Campbell will produce two labels of cider: an American-style cider called “Wild Boar” and a champagne cider, “Vixen.” He plans to import 6,000 French cultivars — young apple trees — from the Brittany region that will arrive in time for spring planting.
“I have a background in making and formulating cosmetics, so this is a big stretch from what I was doing,” the London-based director of Syence Skin Care said. For that reason, he said, French growers will visit the farm in February to consult about the growing process. The trees will take five years to mature so he will make juice in the meantime.
Campbell plans to live in the on-site cottage part of the week and will convert the original farmhouse to a Chateau with Sonoma-style tasting.
Changed hands
Maxx Spann Sr., owner of Max Spann Real Estate & Auction Co. who brokered the sale, has watched the farm’s legacy unfold before him and says he is “very pleased” with the transaction.
Spann has seen the farm change hands several times. The property was run by the Scott family for generations as a dairy farm and was sold to Jacob “Jack” Borgenicht, Long Valley’s legendary philanthropist and mountain climber in 1978. It has been preserved under the state’s Farmland Preservation Program for more than 20 years.
When Borgenicht’s estate rejected a $5.5 million bid in 2006, the farm was put back on the market as four separate parcels of land. Spann then made the decision to sell two tracts of land as Farm 1 and Farm II. “We finally found two people ideally suited for Scott Farm and the type of soil and area it’s in,” Spann said.

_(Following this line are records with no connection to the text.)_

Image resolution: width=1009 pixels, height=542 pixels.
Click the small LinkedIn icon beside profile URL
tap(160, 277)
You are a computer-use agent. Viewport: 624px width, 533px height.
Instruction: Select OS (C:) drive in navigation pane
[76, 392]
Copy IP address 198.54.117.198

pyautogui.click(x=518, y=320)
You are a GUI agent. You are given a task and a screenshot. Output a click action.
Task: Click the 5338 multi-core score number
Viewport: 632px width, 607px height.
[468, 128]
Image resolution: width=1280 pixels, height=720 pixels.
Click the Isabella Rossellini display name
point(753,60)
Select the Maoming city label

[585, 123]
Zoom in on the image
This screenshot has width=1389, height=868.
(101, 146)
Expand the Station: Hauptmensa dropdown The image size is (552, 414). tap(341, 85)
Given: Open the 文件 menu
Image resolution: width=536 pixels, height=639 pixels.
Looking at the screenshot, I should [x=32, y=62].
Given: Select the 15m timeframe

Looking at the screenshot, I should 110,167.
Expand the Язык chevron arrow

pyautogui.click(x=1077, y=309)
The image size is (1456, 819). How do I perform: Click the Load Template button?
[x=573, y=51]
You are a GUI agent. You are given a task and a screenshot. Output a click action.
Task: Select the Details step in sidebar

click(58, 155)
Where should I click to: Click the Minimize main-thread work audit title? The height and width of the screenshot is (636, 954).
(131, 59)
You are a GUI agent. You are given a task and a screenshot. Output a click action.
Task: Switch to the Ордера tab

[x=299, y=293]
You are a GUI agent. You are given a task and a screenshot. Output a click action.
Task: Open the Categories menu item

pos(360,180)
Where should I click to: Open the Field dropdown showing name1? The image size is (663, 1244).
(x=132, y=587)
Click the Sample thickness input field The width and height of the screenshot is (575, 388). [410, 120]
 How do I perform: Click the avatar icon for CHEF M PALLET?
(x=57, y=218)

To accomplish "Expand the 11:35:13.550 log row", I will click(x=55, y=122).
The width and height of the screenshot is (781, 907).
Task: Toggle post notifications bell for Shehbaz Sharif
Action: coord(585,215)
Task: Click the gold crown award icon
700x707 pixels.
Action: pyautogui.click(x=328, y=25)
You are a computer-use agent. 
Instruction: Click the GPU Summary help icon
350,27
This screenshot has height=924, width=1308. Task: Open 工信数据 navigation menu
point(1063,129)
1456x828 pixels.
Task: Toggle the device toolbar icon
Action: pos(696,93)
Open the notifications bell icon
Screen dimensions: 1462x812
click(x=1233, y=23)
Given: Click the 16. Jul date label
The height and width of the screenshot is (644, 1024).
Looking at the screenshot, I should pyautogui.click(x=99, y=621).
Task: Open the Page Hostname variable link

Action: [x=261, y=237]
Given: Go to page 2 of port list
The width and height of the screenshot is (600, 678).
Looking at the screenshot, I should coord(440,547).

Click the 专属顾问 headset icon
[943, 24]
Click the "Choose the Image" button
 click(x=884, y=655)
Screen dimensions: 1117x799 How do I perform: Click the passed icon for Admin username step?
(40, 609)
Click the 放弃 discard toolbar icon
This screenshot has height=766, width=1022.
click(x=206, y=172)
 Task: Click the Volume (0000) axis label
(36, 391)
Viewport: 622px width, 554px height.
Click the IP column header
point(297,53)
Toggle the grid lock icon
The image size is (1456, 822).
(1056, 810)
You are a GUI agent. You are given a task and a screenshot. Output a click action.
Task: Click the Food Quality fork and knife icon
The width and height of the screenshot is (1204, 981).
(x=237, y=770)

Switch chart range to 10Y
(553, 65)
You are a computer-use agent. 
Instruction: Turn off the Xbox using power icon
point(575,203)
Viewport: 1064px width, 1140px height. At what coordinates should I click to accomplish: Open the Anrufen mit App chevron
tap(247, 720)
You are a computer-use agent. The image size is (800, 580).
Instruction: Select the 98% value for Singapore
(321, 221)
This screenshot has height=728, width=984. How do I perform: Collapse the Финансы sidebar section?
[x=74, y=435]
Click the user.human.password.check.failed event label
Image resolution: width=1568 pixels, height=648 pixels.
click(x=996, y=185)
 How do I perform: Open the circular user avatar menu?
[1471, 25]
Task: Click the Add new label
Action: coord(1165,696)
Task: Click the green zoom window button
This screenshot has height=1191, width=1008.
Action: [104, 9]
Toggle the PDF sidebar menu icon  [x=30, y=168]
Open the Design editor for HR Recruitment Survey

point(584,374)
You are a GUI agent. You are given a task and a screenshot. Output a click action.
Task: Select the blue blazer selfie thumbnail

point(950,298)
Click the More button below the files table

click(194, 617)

Scott Farm is along West Mill Road and features working farmland, barns, pastures and a cell tower. The land is legally protected from development — although Spann said the law does not prevent agricultural buildings on the land. Small portions of the property are exempt from the preservation restrictions, and houses could be built on some small parcels, as long as they conform to local zoning.
“We are excited to see these two new and unique farming enterprises in Morris County and the benefits they will provide to county and state residents.” Katherine Coyle, director of the Morris County Development Board, said.